Section: New Results

Statistical learning methodology and theory

Participants : Gilles Celeux, Serge Cohen, Christine Keribin, Michel Prenat, Sylvain Arlot, Benjamin Auder, Jean-Michel Poggi, Neska El Haouij, Kevin Bleakley, Matthieu Lerasle.

Sylvain Arlot wrote a book chapter about supervised statistical learning, from the mathematical point of view in 2018. This text describes the general prediction problem and the two key examples of regression and binary classification. Then, it studies two kinds of learning rules: empirical risk minimizers, which naturally lead to convex risks in classification, and local averaging rules, for which a universal consistency result can be obtained. Finally, it identifies the limits of learning in order to underline its challenges. The text ends with some useful probabilistic tools and some exercises.

Gilles Celeux and Serge Cohen have started research in collaboration with Agnès Grimaud (UVSQ) to perform clustering of hyperspectral images which respects spatial constraints. This is a one-class classification problem where distances between spectral images are given by the χ2 distance, while spatial homogeneity is associated with a single link distance. This year they have developed a hybrid hierarchical clustering procedure in which sub-clusters respecting spatial consistency are constructed. Then, these sub-clusters are merged without taking spatial constraints into account. This strategy leads to a more realistic segmentation of spectral images.

Gilles Celeux continued his collaboration with Jean-Patrick Baudry on model-based clustering. Last year, they started work on assessing model-based clustering methods on cytometry data sets. The interest of these is that they involve combining clustering and classification tasks in a unified framework. This year, this work was completed, and performed well in comparison with state-of-the-art procedures.

Gillies Celeux has continued research on missing data for model-based clustering in collaboration with Christophe Biernacki (Modal team, Inria Lille) and Julie Josse (École Polytechnique).

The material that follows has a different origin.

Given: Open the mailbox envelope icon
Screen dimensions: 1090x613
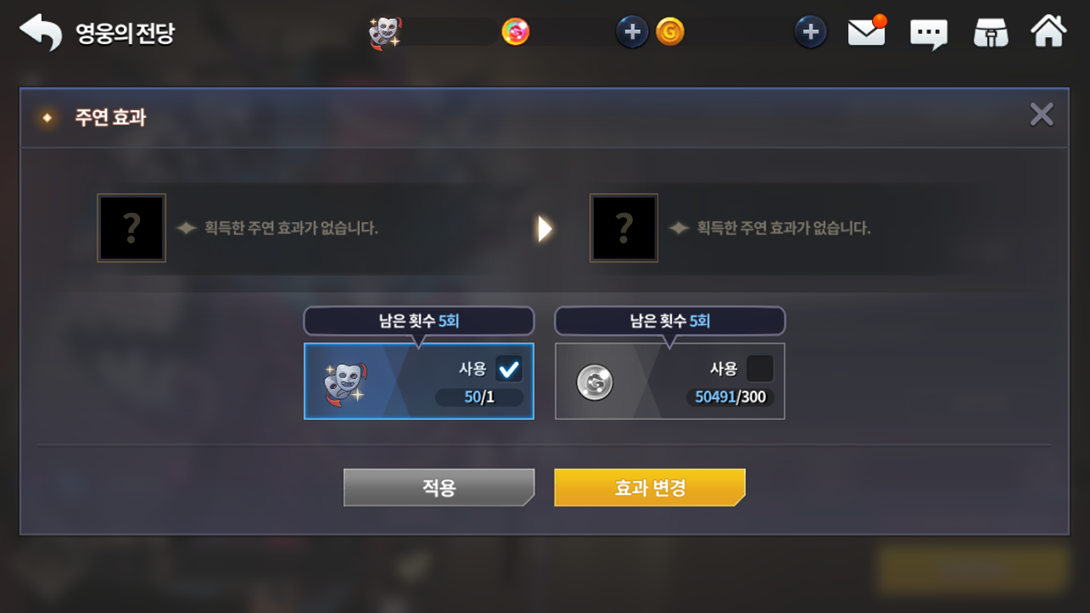Looking at the screenshot, I should 866,32.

This year, they implemented several algorithms to estimate their logistic model for mixture analysis involving not missing-at-random mixtures.

In the framework of MASSICCC, Benjamin Auder and Gilles Celeux have started research on the graphical representation of model-based clusters. The aim of this is to better-display proximity between clusters.It leads to a simple procedure to represent the proximity between clusters without any additional assumptions.

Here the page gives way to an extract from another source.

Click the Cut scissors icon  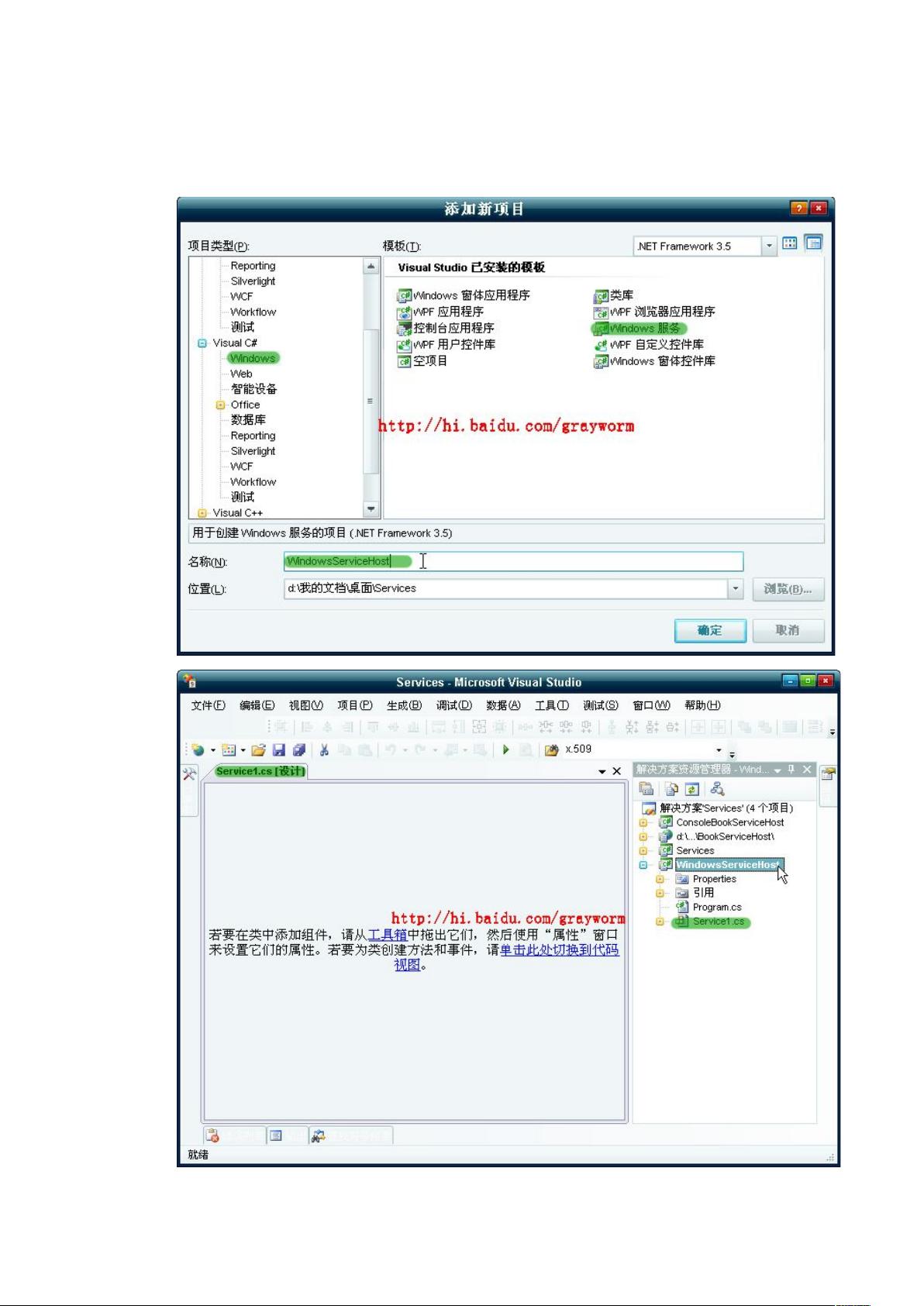(x=324, y=749)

After having proved the consistency and asymptotic normality of Latent Block Model estimators with V. Brault and M. Mariadassou, Christine Keribin has worked on the behavior of the ICL and BIC model criteria in this model, and in particular on their probable asymptotic equivalence.

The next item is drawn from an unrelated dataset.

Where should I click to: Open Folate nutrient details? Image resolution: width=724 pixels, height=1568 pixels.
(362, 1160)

Christine Keribin has started a new collaboration with Christophe Biernacki (Inria Modal Team) to study the ability for co-clustering to be a good regularized method for clustering in HD, which was presented at the CMStatistics 2018 conference.

J-M. Poggi (with R. Genuer), published a survey paper dedicated to “Arbres CART et Forêts aléatoires, Importance et sélection de variables”, as a book chapter published in: “Apprentissage Statistique et Données Massives” by Technip.

J.-M. Poggi and N. El Haouij (with R. Ghozi, S. Sevestre Ghalila and M. Jaïdane) provide a random forest-based method for the selection of physiological functional variables in order to classify the stress level during real-world driving experience. The contribution of this study is twofold: on the methodological side, it considers physiological signals as functional variables and offers a procedure of data processing and variable selection. On the applied side, the proposed method provides a “blind” procedure of driver's stress level classification that does not depend on the expert-based studies of physiological signals. This work has been published in Statistical Methods & Applications.

J.-M. Poggi and N. El Haouij (with R. Ghozi, S. Sevestre Ghalila and M. Jaïdane provide a system and database to assess driver’s attention, called aAffectiveROAD. A paper presenting it has been published in the proceedings of the 33rd ACM Symposium on Applied Computing SAC'18.